Abstract

Abstract Expansion of the host range in phytophagous insects, followed by the specialisation on novel hosts, encompasses changes in many aspects of insects' behaviour, physiology, and the interaction between their life‐history features. Here, we analyse the roles of insects' developmental plasticity in the process of host shift. Using laboratory populations of the seed beetle (Acanthoscelides obtectus), which have evolved on both optimal (common beans) and suboptimal (chickpea) plant hosts for more than 35 years, we experimentally replicated the process of host shift and analysed the patterns of short‐term and long‐term life‐history responses to host variation.

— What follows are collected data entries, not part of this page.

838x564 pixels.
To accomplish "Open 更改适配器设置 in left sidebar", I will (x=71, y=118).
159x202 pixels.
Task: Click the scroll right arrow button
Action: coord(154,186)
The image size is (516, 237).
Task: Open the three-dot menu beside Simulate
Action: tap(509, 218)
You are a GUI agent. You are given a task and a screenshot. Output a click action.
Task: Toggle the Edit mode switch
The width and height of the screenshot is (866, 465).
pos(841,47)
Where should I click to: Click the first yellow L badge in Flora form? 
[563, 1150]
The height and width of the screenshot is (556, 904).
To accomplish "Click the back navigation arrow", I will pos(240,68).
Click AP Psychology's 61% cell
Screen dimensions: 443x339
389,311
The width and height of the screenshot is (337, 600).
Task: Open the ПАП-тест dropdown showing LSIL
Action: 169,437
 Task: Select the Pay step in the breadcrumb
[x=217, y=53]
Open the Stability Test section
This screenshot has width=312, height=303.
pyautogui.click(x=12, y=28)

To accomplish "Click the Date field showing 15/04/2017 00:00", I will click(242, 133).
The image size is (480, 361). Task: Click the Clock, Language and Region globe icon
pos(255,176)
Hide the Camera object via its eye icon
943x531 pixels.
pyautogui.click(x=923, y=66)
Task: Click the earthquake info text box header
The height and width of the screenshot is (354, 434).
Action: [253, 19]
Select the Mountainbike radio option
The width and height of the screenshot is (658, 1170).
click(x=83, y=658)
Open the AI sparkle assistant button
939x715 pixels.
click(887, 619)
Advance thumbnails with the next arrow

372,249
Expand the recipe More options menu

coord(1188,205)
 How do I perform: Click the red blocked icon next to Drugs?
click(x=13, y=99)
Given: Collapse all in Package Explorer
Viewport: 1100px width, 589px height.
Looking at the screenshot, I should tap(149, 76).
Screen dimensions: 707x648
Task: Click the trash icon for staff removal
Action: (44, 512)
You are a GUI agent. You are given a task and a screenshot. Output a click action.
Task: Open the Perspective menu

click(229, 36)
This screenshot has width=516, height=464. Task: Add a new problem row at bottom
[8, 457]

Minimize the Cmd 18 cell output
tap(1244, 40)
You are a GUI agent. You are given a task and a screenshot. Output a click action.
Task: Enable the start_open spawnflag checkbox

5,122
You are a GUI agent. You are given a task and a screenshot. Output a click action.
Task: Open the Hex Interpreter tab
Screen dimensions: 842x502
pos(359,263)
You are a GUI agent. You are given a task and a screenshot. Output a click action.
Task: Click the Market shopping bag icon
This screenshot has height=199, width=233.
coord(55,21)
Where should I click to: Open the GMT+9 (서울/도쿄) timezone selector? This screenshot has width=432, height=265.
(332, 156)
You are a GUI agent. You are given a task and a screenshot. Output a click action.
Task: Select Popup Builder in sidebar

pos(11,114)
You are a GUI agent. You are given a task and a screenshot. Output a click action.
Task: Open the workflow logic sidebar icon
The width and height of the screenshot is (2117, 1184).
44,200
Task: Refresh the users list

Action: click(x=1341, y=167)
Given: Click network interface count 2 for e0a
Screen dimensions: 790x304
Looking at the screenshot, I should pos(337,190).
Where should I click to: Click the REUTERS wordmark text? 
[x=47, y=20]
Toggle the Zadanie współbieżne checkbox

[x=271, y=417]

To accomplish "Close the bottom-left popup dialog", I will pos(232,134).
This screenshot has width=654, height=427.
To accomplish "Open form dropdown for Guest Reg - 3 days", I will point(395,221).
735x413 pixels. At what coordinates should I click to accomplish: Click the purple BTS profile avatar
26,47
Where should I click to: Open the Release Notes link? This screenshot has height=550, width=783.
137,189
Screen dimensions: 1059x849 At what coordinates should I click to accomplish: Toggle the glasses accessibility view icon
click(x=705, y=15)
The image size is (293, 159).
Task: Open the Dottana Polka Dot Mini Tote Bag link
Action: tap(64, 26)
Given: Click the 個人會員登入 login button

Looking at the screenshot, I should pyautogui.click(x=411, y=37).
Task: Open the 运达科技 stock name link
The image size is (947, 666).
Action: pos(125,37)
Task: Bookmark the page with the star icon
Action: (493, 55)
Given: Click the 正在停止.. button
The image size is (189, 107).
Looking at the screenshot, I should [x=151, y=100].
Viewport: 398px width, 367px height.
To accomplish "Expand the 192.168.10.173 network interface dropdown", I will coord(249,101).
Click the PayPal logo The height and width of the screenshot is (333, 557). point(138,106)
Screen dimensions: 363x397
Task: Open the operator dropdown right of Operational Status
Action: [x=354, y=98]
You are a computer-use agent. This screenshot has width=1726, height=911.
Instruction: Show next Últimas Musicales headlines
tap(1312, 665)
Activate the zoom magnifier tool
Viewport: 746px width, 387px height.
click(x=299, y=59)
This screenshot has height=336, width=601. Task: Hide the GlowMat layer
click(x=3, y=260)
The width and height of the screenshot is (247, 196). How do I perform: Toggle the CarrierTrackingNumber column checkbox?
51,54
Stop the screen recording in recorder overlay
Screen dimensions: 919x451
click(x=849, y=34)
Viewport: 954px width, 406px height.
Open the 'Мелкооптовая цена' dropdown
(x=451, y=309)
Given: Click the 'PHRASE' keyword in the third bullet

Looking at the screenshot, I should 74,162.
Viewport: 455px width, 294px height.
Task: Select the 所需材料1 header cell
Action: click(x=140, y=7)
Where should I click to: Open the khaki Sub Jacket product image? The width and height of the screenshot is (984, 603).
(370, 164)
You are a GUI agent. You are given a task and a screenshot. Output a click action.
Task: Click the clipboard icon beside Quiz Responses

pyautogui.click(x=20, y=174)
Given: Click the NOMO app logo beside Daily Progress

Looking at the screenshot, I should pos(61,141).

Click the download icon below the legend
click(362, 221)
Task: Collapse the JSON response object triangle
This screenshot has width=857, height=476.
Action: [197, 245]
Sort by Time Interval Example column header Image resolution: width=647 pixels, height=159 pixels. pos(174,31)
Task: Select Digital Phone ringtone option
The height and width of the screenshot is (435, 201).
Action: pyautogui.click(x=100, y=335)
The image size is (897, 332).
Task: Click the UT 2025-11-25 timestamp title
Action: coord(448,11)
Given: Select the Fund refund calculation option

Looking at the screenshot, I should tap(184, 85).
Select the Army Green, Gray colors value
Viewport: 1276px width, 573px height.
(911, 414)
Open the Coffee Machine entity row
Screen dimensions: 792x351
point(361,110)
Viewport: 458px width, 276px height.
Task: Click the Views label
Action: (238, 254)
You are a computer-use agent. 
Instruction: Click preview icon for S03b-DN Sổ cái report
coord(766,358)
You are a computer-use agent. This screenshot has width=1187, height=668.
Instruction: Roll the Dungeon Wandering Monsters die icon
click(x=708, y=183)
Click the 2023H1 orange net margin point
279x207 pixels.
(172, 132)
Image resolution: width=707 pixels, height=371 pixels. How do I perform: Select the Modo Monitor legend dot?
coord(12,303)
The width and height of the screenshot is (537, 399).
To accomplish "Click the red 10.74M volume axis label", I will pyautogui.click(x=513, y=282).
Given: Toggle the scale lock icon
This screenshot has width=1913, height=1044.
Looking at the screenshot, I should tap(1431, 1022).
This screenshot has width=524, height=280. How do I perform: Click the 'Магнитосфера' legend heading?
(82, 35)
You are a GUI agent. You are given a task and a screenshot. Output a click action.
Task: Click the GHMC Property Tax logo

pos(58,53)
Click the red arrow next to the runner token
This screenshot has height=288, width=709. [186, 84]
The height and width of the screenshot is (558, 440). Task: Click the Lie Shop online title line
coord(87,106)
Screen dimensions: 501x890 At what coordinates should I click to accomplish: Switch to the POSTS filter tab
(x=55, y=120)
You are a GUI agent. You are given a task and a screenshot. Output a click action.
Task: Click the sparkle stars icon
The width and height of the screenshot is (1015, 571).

In order to test whether selection for increased plasticity has an effect on host shifting processes, we used existing bean and chickpea adapted populations to establish new populations in which the host plant offered for insect development was changed each generation (for 13 generations). To test the potential for a short‐term plastic response, beetles from each laboratory population were raised on both hosts for one generation. Results showed that, in contrast to the populations that evolved on beans, which maintained high levels of developmental plasticity, long‐term host switching to chickpeas was accompanied with specialisation of pre‐adult viability with a simultaneous increase in fecundity. Populations evolved on alternate plant hosts that revealed similar plasticity patterns as their ancestral populations. These results suggest that short‐term plastic responses could determine the paths of long‐term evolution of life‐history plasticity. However, more time could be needed for plasticity to evolve differently from the initial responses.